Saved data entries
________
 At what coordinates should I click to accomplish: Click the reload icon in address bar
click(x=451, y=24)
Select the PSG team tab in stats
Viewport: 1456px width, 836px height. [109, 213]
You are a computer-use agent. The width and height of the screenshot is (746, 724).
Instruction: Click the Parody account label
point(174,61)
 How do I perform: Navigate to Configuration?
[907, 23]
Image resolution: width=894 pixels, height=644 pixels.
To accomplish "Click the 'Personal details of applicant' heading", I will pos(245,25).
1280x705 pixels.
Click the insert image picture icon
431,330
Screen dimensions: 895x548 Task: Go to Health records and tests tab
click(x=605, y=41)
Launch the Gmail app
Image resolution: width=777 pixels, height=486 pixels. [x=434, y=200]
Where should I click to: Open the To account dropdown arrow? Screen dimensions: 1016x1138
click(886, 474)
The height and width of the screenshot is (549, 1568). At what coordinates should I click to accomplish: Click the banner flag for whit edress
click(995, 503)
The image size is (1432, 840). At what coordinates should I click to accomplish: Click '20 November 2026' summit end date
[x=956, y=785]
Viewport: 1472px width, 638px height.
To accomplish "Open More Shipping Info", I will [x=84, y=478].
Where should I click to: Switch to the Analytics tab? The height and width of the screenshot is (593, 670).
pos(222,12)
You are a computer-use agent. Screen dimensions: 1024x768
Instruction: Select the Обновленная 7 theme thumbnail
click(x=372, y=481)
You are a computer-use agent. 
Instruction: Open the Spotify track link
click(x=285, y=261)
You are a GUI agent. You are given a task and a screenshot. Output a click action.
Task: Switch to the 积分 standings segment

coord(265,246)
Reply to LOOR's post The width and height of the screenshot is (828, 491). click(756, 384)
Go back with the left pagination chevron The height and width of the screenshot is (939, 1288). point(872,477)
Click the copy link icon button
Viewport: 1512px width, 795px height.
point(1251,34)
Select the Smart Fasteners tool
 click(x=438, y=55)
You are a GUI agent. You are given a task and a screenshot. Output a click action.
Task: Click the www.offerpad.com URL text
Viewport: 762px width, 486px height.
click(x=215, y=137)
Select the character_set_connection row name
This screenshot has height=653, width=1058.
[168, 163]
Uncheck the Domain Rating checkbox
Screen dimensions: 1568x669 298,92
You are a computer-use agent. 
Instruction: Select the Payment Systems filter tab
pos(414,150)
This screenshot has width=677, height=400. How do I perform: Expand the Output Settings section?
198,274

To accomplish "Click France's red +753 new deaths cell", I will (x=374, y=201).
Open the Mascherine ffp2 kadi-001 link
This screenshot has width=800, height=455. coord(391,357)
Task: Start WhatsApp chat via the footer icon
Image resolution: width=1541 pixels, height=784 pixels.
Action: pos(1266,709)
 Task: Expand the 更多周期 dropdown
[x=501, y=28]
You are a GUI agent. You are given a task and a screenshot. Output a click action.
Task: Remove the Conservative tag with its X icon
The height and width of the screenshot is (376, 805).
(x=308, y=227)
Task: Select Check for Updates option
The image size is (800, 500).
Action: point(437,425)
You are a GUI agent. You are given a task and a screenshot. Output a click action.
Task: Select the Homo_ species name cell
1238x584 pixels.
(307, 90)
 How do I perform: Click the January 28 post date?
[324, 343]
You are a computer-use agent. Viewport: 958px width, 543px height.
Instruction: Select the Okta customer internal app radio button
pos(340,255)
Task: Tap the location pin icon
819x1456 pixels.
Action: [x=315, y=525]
________
Exercise objective:
Give all of the entries again, exactly.

Completed task:
 At what coordinates should I click to accomplish: Click the reload icon in address bar
click(x=451, y=24)
Select the PSG team tab in stats
Viewport: 1456px width, 836px height. [109, 213]
You are a computer-use agent. The width and height of the screenshot is (746, 724).
Instruction: Click the Parody account label
point(174,61)
 How do I perform: Navigate to Configuration?
[907, 23]
Image resolution: width=894 pixels, height=644 pixels.
To accomplish "Click the 'Personal details of applicant' heading", I will pos(245,25).
1280x705 pixels.
Click the insert image picture icon
431,330
Screen dimensions: 895x548 Task: Go to Health records and tests tab
click(x=605, y=41)
Launch the Gmail app
Image resolution: width=777 pixels, height=486 pixels. [x=434, y=200]
Where should I click to: Open the To account dropdown arrow? Screen dimensions: 1016x1138
click(886, 474)
The height and width of the screenshot is (549, 1568). At what coordinates should I click to accomplish: Click the banner flag for whit edress
click(995, 503)
The image size is (1432, 840). At what coordinates should I click to accomplish: Click '20 November 2026' summit end date
[x=956, y=785]
Viewport: 1472px width, 638px height.
To accomplish "Open More Shipping Info", I will [x=84, y=478].
Where should I click to: Switch to the Analytics tab? The height and width of the screenshot is (593, 670).
pos(222,12)
You are a computer-use agent. Screen dimensions: 1024x768
Instruction: Select the Обновленная 7 theme thumbnail
click(x=372, y=481)
You are a computer-use agent. 
Instruction: Open the Spotify track link
click(x=285, y=261)
You are a GUI agent. You are given a task and a screenshot. Output a click action.
Task: Switch to the 积分 standings segment

coord(265,246)
Reply to LOOR's post The width and height of the screenshot is (828, 491). click(756, 384)
Go back with the left pagination chevron The height and width of the screenshot is (939, 1288). point(872,477)
Click the copy link icon button
Viewport: 1512px width, 795px height.
point(1251,34)
Select the Smart Fasteners tool
 click(x=438, y=55)
You are a GUI agent. You are given a task and a screenshot. Output a click action.
Task: Click the www.offerpad.com URL text
Viewport: 762px width, 486px height.
click(x=215, y=137)
Select the character_set_connection row name
This screenshot has height=653, width=1058.
[168, 163]
Uncheck the Domain Rating checkbox
Screen dimensions: 1568x669 298,92
You are a computer-use agent. 
Instruction: Select the Payment Systems filter tab
pos(414,150)
This screenshot has width=677, height=400. How do I perform: Expand the Output Settings section?
198,274

To accomplish "Click France's red +753 new deaths cell", I will (x=374, y=201).
Open the Mascherine ffp2 kadi-001 link
This screenshot has width=800, height=455. coord(391,357)
Task: Start WhatsApp chat via the footer icon
Image resolution: width=1541 pixels, height=784 pixels.
Action: pos(1266,709)
 Task: Expand the 更多周期 dropdown
[x=501, y=28]
You are a GUI agent. You are given a task and a screenshot. Output a click action.
Task: Remove the Conservative tag with its X icon
The height and width of the screenshot is (376, 805).
(x=308, y=227)
Task: Select Check for Updates option
The image size is (800, 500).
Action: point(437,425)
You are a GUI agent. You are given a task and a screenshot. Output a click action.
Task: Select the Homo_ species name cell
1238x584 pixels.
(307, 90)
 How do I perform: Click the January 28 post date?
[324, 343]
You are a computer-use agent. Viewport: 958px width, 543px height.
Instruction: Select the Okta customer internal app radio button
pos(340,255)
Task: Tap the location pin icon
819x1456 pixels.
Action: [x=315, y=525]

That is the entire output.